Ad esempio, caro Ruggeri, cosa le viene in mente?

«Ricordo le albe fatte con i Righeira nel 1986 oppure le cene interminabili con Fausto Leali e nel 1987 con Tozzi, quando c'era anche Gianni Morandi e vincemmo con Si può dare di più. La casa discografica diceva di andare a cenare in un ristorante e regolarmente Tozzi rispondeva: No lì non si mangia bene, andiamo là. E ci azzeccava sempre. Umberto è uno che sa vivere bene la vita».

Ruggeri ha debuttato a Sanremo nel 1980 con i Decibel.«Era l'anno della rinascita del Festival dopo il disastro degli anni '70. Fu l'anno del Wojtilaccio di Benigni e del suo bacio alla presentatrice Olimpia Carlisi che doveva durare pochi secondi e invece andò avanti per quasi due minuti. Però diciamo che quasi ogni mio festival ha avuto un evento scandalistico».

Ad esempio?

«Beh nel 1984 ricordo Baudo fendere la polizia schierata per andare a parlare con i manifestanti metalmeccanici che bloccavano l'Ariston. Ma quello fu anche l'anno dei Queen».

Cioè?

«Erano al Festival per lanciare in anteprima il singolo Radio Gaga. In playback. Arrivarono con quattro limousine diverse, fecero le prove e fuori dal palco c'erano quattro tour manager, uno a testa, ciascuno con un accappatoio con il nome del proprietario: Freddie, Brian, Roger e John. I titolari li indossarono e salirono sulle proprie auto. Scena hollywoodiana. In confronto Bruce Springsteen fu un vero rocker». Perché? «Arrivò in furgone con la band e se ne andò subito dopo l'esibizione senza fare troppi casini. Un modo di fare che mi è piaciuto molto. E poi sul Festival ci sono le leggende». Ad esempio?«Nell'epoca Duran Duran e Spandau Ballet si parlava di decine di donne nelle stanze d'albergo e ettolitri di whisky ordinati al bar.
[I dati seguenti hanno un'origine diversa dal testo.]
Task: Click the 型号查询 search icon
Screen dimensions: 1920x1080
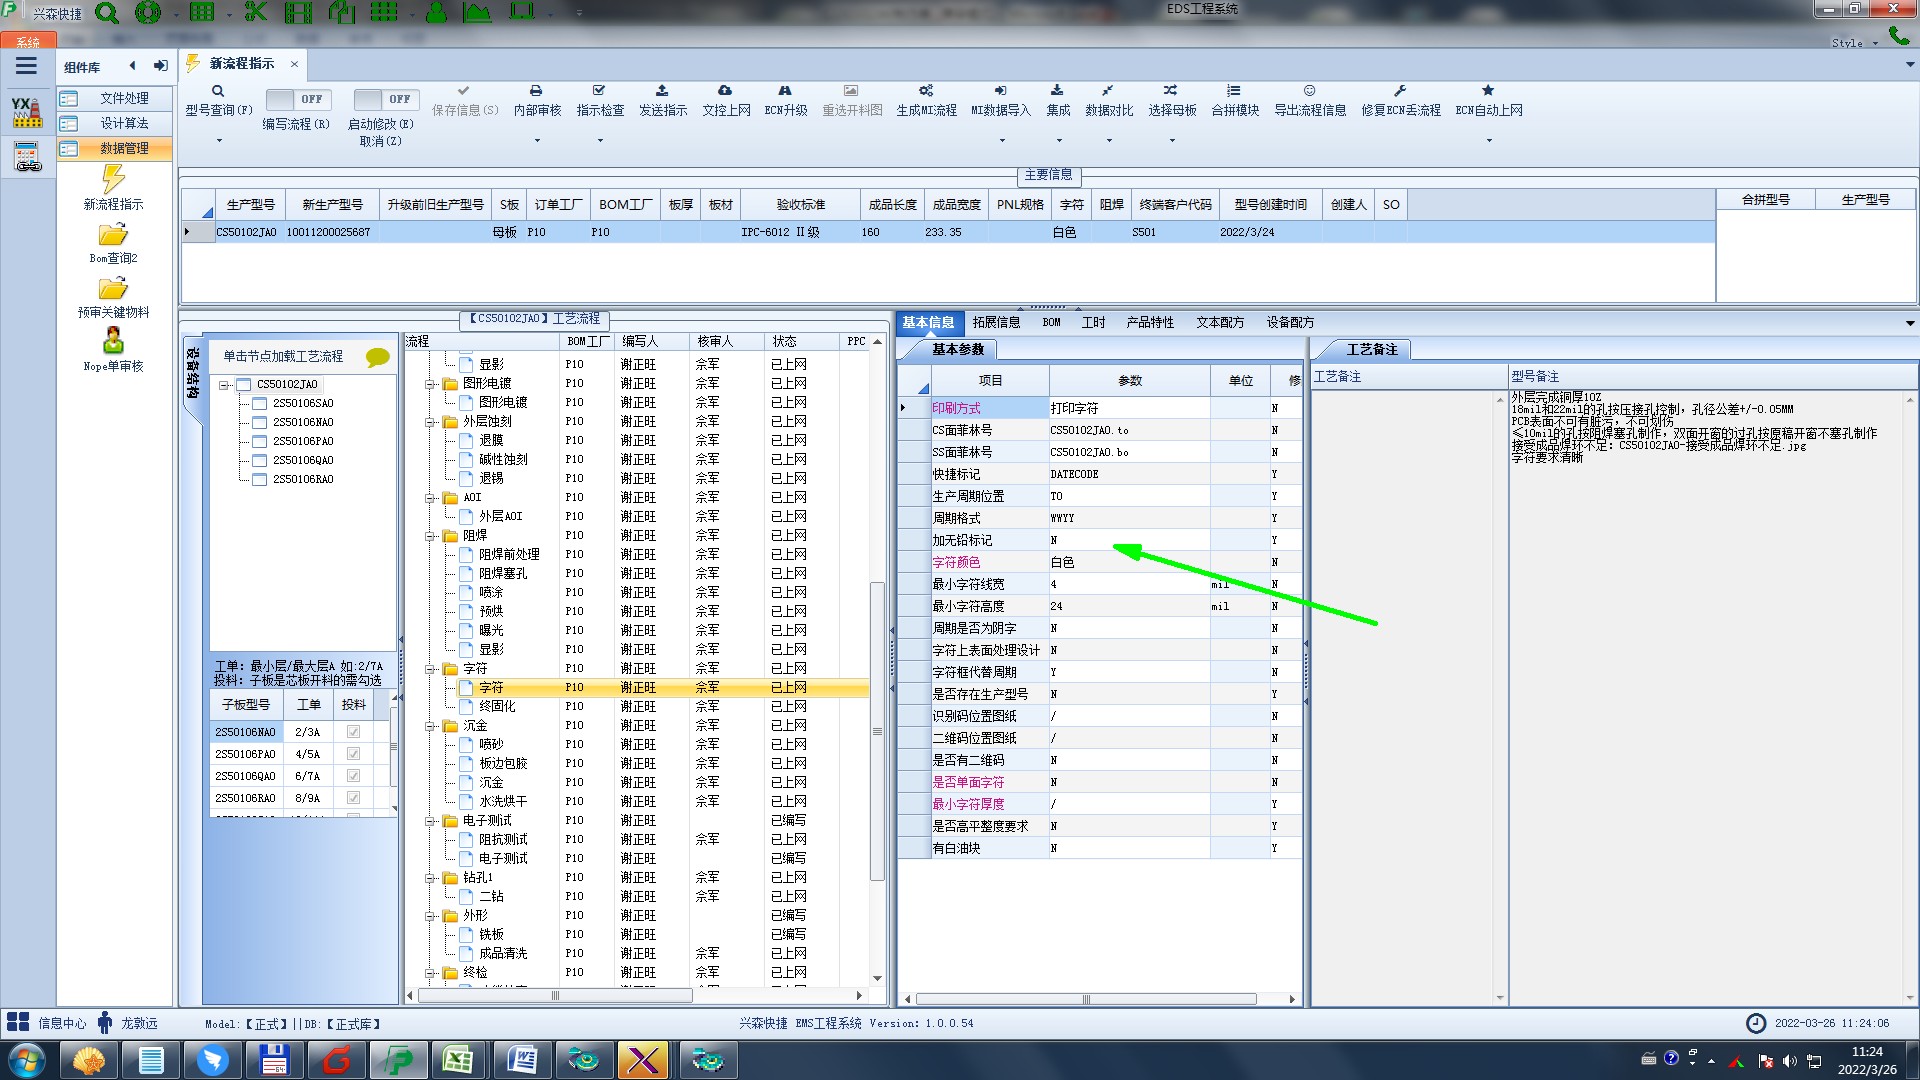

E, quando ci fu Fiorello, si narrava di maratone in camera con Anna Falchi...».

Il primo festival di Ruggeri fu da punk con i Decibel.

«E con Contessa sorprendemmo tutti. Allora non c'era internet e noi eravamo appena arrivati da Londra portando look, idee, atteggiamenti e suoni che nessuno conosceva. Non era come oggi che se qualcuno fa qualcosa in Nepal dopo un minuto lo sanno in tutto il mondo».

Il secondo?

«Nel 1984. Arrivai per la prima volta da solo ed ero nel ruolo che nella categoria Big ogni anno è ricoperto da qualcuno: quello non conosciuto dal grande pubblico. E infatti arrivai penultimo. Ma da lì è partito tutto».

Com'è il Festival di Sanremo visto da dentro?

«Un posto dove il mondo esterno viene filtrato con le lenti dell'Ariston. Ad esempio, quando nel 1987 morì Claudio Villa, dietro al palco non ho visto commozione ma solo litigi su chi avrebbe dovuto annunciare la morte in diretta».Ma è così importante vincere?«Mah, dicono che il posto più ambito sia il secondo. Da Felicità di Al Bano e Romina a Che sarà dei Ricchi e Poveri fino al pezzo italiano più cantato nel mondo da trent'anni, ossia L'Italiano di Toto Cutugno, sono tutti arrivati secondi. In 65 edizioni ci sono stati brani che hanno vinto ma non se li ricorda nessuno e brani che sono arrivati penultimi, come Vita spericolata di Vasco, e ce li ricordiamo ancora».

È cambiato più il Festival o ciò che lo circonda?

«Il Festival è sempre lo stesso, è cambiato il Paese. Dopotutto Sanremo è un talent che oggi è diventato il talent dei talent. Ci sono gli anni in cui vincono i Gazosa o qualcun altro, ma solo la vita decide se diventeranno famosi oppure no. In fondo è quello che succede ovunque e in tutti campi no?».